Vent par proue, vent devant. Le vent se leva tout d’un coup du nord, & nous prit par proue, c’est-à-dire, nous prit pardevant étant devenu contraire.

Proue, en Anatomie ; os de la proue, est le nom d’un des os du crane, appellé aussi occipital. Voyez Occipital.

PROVÉDITEUR, s. m. (Hist. de Venise.) magistrat de la république de Venise. Il y a deux sortes de provéditeurs dans cette république ; le provéditeur commun, & le provéditeur général de mer. Le provéditeur du commun est un magistrat assez semblable dans ses fonctions à l’édile des Romains. Le provéditeur de mer est un officier dont l’autorité s’étend sur la flotte lorsque le général est absent. Il manie particulierement l’argent, & paie les soldats & les matelots, dont il rend compte à son retour au sénat. Sa charge ne dure que deux ans, & sa puissance est partagée de telle sorte avec le capitaine général de la marine, que le provéditeur a l’autorité sans la force, & le général a la force sans l’autorité. (D. J.)

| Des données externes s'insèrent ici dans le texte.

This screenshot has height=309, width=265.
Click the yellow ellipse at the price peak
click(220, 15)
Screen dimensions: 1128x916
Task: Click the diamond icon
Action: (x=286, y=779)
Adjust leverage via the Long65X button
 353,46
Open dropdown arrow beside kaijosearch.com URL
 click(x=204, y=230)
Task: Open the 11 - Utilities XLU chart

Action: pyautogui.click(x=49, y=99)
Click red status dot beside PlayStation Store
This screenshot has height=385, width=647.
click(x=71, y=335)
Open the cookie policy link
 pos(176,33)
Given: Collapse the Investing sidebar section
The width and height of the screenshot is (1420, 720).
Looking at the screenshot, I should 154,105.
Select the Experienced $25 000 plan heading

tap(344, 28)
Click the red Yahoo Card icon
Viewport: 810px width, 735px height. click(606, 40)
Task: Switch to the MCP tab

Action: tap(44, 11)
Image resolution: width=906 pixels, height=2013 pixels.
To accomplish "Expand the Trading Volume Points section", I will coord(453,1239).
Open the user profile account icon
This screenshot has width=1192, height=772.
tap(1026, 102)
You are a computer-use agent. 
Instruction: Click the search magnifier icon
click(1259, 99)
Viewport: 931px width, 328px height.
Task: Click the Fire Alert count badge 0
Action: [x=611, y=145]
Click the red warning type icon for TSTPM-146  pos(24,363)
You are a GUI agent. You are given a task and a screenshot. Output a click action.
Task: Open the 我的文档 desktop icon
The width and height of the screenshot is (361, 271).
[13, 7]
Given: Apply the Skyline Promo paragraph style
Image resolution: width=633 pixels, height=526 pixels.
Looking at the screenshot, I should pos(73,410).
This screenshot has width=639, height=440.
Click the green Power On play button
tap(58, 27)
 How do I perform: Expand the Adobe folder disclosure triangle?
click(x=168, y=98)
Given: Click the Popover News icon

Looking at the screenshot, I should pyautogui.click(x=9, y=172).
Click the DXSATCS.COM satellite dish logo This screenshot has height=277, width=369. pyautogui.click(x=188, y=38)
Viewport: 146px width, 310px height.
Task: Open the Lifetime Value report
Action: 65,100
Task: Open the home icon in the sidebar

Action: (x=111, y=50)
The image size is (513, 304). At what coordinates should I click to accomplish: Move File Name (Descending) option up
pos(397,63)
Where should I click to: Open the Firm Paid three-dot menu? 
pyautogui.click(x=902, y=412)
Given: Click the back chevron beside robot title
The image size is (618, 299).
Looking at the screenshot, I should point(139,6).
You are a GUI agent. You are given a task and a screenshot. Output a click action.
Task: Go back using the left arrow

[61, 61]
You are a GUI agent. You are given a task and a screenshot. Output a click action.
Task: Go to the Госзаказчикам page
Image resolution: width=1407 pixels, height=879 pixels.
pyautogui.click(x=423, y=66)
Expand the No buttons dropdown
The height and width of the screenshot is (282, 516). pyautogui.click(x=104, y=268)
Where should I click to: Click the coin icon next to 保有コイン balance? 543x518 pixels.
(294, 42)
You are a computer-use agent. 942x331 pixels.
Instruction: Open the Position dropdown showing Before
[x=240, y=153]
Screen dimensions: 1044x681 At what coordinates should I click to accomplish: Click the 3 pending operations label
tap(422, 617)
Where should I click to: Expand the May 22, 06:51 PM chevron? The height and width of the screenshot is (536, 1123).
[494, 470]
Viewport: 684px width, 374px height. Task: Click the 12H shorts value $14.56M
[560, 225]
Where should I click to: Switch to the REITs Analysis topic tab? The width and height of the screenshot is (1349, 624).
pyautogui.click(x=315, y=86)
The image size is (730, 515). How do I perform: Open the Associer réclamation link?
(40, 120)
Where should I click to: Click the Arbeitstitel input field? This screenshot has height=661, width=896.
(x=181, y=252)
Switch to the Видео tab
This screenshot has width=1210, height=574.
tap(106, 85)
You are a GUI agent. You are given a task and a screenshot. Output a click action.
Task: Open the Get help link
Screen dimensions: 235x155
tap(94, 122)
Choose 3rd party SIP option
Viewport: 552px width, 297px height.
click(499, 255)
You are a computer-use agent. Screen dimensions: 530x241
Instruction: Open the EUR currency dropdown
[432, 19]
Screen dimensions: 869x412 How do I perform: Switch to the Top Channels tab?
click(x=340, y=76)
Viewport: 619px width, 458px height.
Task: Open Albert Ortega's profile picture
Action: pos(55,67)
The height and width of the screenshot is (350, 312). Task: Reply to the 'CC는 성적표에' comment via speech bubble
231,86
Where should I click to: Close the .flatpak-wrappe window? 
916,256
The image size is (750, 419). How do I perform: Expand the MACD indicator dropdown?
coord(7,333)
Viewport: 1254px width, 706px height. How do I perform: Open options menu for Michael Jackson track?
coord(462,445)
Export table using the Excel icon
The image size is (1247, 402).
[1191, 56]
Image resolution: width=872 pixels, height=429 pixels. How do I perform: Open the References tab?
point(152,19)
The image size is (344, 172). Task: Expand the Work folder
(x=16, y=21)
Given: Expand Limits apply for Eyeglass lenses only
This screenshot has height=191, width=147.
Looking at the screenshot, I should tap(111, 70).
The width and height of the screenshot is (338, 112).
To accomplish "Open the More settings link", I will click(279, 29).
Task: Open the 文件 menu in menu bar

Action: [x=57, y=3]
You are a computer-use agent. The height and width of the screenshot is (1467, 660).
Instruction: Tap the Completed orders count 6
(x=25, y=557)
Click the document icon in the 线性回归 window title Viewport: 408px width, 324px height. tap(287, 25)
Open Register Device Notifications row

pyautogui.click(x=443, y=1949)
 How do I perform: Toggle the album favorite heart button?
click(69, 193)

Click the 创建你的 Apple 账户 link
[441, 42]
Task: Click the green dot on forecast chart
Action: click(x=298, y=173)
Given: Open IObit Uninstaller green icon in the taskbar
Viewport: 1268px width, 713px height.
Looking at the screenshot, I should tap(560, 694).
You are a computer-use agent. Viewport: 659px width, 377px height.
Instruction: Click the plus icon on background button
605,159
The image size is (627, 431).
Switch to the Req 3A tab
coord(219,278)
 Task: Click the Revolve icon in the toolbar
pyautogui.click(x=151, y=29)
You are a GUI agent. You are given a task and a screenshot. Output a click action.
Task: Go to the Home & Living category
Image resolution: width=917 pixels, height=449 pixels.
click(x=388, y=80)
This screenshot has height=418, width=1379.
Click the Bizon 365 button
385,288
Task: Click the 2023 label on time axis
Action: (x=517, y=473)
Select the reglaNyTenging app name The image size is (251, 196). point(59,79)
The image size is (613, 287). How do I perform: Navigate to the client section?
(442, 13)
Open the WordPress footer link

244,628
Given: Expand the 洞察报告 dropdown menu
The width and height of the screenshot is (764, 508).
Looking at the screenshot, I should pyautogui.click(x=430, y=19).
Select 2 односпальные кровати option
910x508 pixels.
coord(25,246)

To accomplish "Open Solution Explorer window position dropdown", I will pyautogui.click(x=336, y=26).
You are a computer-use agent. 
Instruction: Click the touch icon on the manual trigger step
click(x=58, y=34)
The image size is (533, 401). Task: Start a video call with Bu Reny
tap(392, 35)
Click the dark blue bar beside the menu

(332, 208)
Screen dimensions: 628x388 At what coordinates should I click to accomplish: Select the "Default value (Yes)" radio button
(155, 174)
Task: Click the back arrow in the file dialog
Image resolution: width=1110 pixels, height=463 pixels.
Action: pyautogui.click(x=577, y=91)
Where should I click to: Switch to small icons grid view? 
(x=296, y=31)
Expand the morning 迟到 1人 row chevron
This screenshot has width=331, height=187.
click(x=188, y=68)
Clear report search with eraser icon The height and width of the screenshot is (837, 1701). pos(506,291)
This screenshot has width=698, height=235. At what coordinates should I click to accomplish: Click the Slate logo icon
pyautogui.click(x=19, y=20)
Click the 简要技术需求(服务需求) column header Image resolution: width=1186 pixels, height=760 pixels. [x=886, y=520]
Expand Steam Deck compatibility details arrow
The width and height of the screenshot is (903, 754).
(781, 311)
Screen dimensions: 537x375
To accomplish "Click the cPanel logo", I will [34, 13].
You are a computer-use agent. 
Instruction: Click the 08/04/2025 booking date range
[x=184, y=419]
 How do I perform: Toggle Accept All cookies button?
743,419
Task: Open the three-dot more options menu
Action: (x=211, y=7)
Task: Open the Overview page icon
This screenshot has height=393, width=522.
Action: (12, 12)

Provéditeur de la douane, (Commerce.) on nomme ainsi à Livourne celui qui a l’intendance & le soin général de la douane & des droits d’entrée & de sortie de cette ville d’Italie, célebre par son commerce. Le provéditeur tient le premier rang après le gouverneur : on appelle sous-provéditeur, celui qui a soin de la douane en son absence.

C’est à cette douane que l’on est obligé de venir déclarer toutes les marchandises qui arrivent à Livourne par mer ou par terre ; & ces déclarations sont régistrées par des commis. Il arrive communément en tems de paix à Livourne trois cens vaisseaux par an, huit à neuf cens barques, & un grand nombre de félouques. La moitié de ces vaisseaux sont anglois. (D. J.)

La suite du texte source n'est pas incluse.